Beirut: At least nine were killed and more than a hundred injured after hand-held radios (walkie-talkies) used by Lebanon's armed group Hezbollah detonated late on Wednesday afternoon across the country's south and in the southern suburbs of the capital Beirut, a security source and a witness said. At least one of the blasts took place near a funeral organized by Iran-backed Hezbollah for those killed the previous day when thousands of pagers used by the group exploded across the country and wounded many of the group's fighters.

At least three people were killed in the Bekaa region in the east of the country in the latest device blasts, the state news agency reported on Wednesday.

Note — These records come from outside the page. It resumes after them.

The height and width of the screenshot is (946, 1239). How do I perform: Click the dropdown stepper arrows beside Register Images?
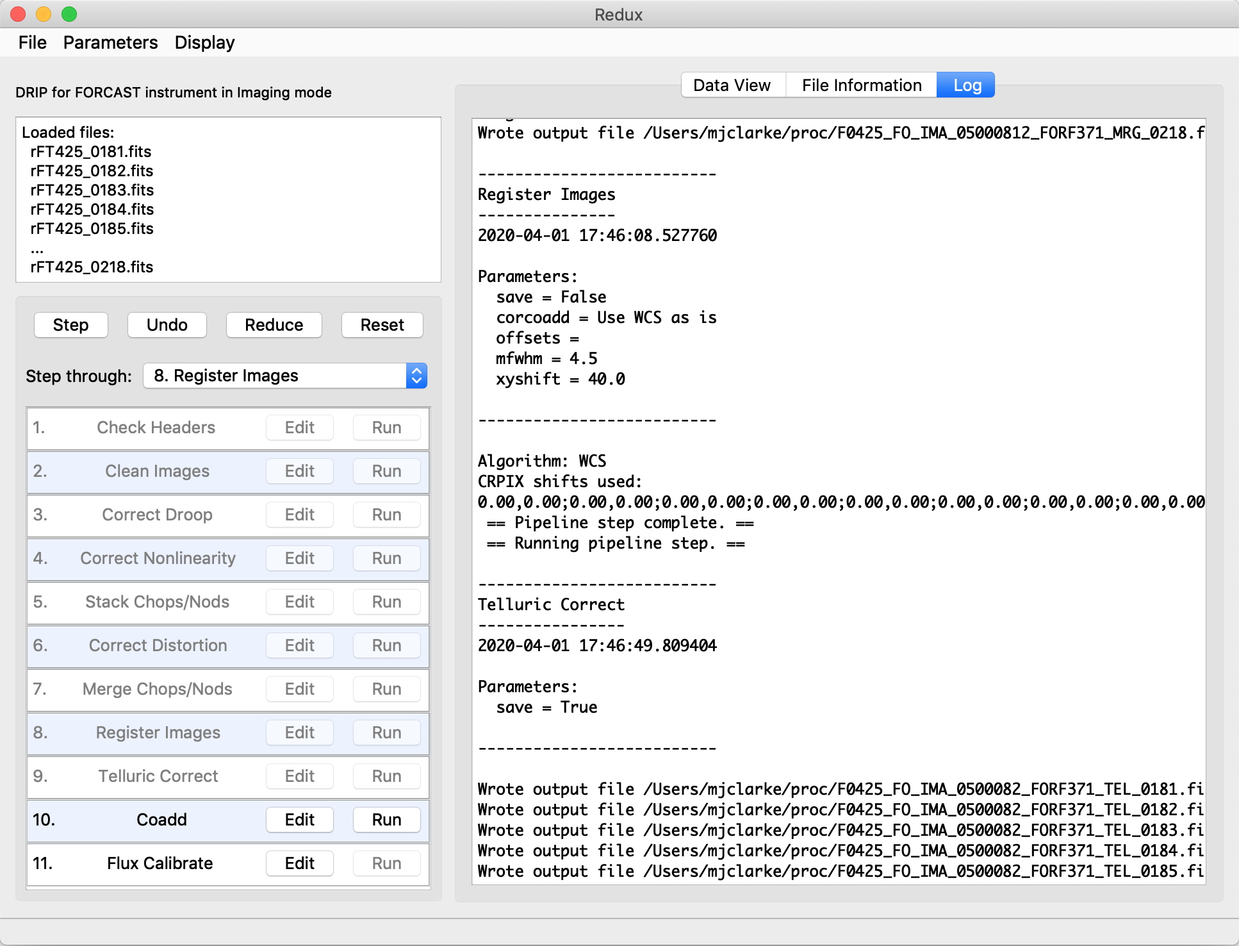pyautogui.click(x=416, y=376)
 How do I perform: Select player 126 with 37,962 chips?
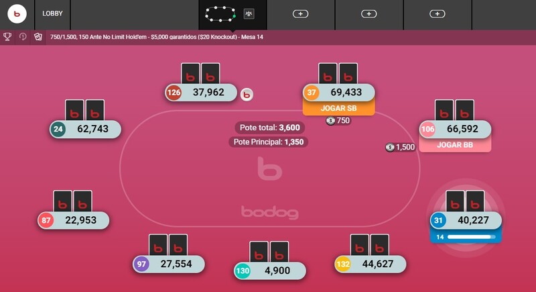pos(201,93)
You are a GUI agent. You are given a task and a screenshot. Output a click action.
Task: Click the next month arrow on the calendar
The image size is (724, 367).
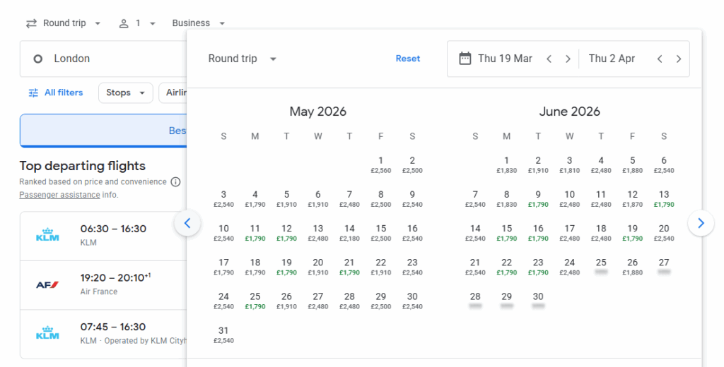701,224
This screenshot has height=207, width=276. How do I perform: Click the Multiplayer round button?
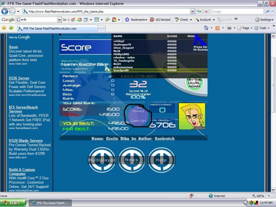coord(102,160)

The group, which was thrown briefly into disarray by the pager attacks, said on Wednesday it had attacked Israeli artillery positions with rockets, the first strike at its arch-foe since blasts wounded thousands of its members in Lebanon and raised the prospect of a wider Middle East war.

The hand-held radios were purchased by Hezbollah five months ago, around the same time that the pagers were bought, said a security source.

Israel's spy agency Mossad, which has a long history of sophisticated operations on foreign soil, planted explosives inside pagers imported by Hezbollah months before Tuesday's detonations, a senior Lebanese security source and another source told Reuters.

The death toll from Tuesday's blasts rose to 12, including two children, Lebanese Health Minister Firass Abiad said on Wednesday. Tuesday's attack wounded nearly 3,000 people, including many of the militant group's fighters and Iran's envoy to Beirut.

The UN High Commissioner for Human Rights Volker Turk called for an independent investigation into the events surrounding exploding pagers.

A Taiwanese pager maker denied that it had produced the pager devices which exploded in an audacious attack that raised the prospect of a full-scale war between the Iran-backed Hezbollah and Israel.

Gold Apollo said the devices were made by under licence by a company called BAC, based in Hungary's capital Budapest.